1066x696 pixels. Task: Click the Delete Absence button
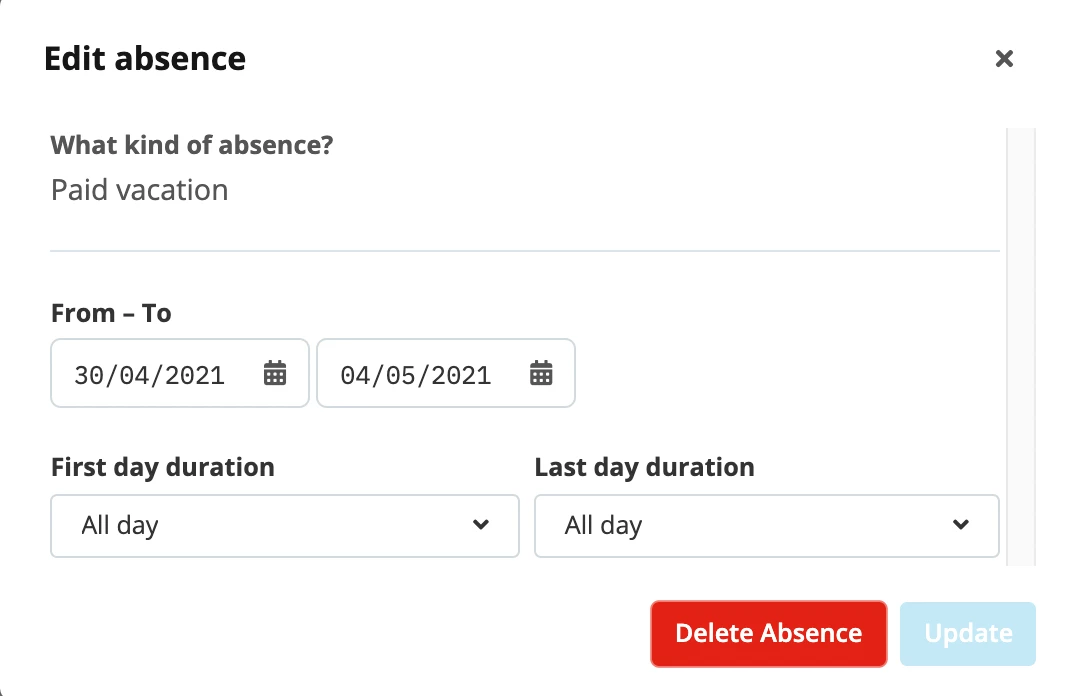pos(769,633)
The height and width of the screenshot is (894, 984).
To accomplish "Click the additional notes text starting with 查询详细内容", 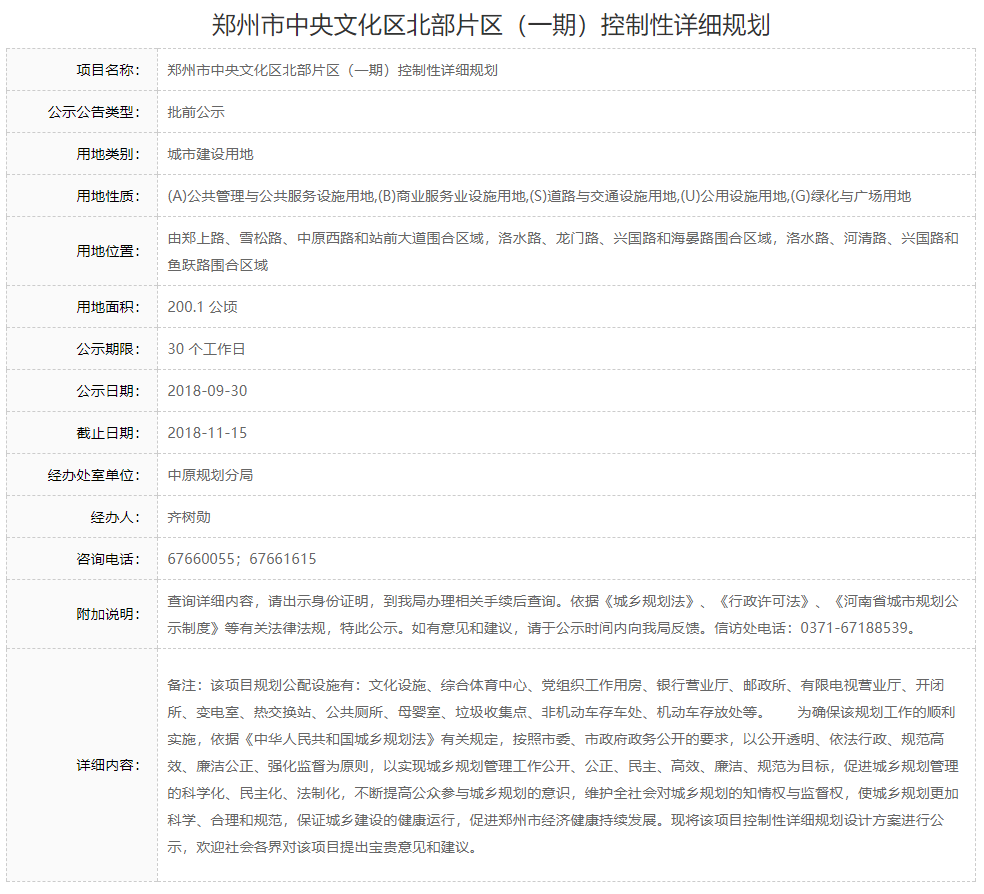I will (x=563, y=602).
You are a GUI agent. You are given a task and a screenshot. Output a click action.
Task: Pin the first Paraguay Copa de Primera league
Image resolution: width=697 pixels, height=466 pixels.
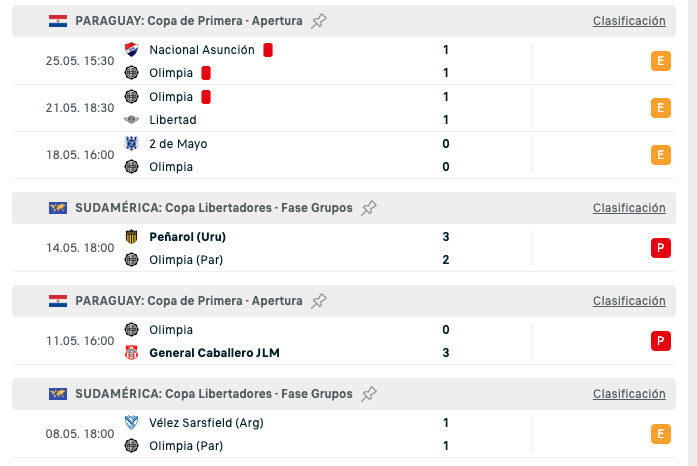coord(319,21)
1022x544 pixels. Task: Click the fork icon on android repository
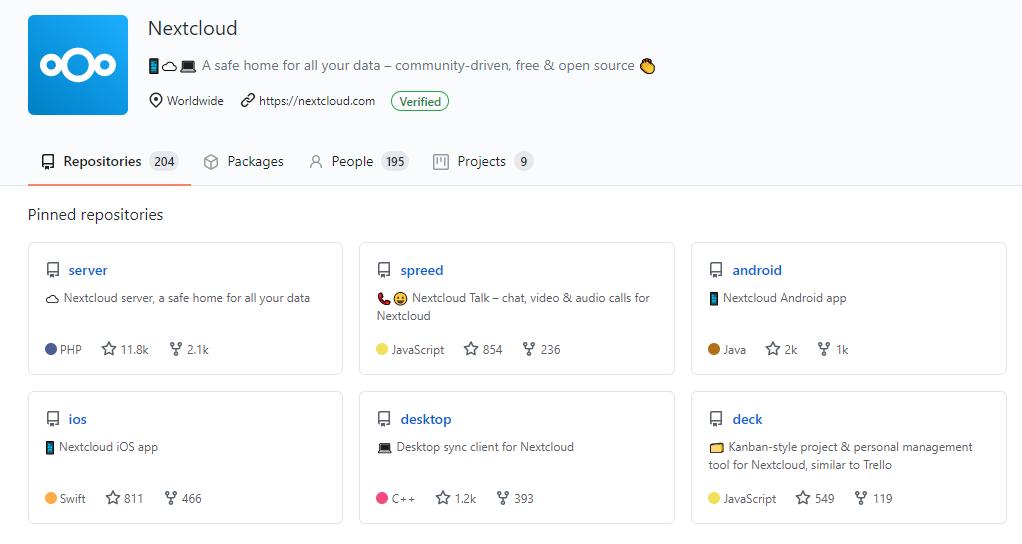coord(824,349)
+ + + + +
• _Task objective_:
Reproduce exactly and only the lines from the one with "1022x544 pixels. Task: Click" through the last entry, both included, excluding every picture.

• _Reply_:
1022x544 pixels. Task: Click the fork icon on android repository
coord(824,349)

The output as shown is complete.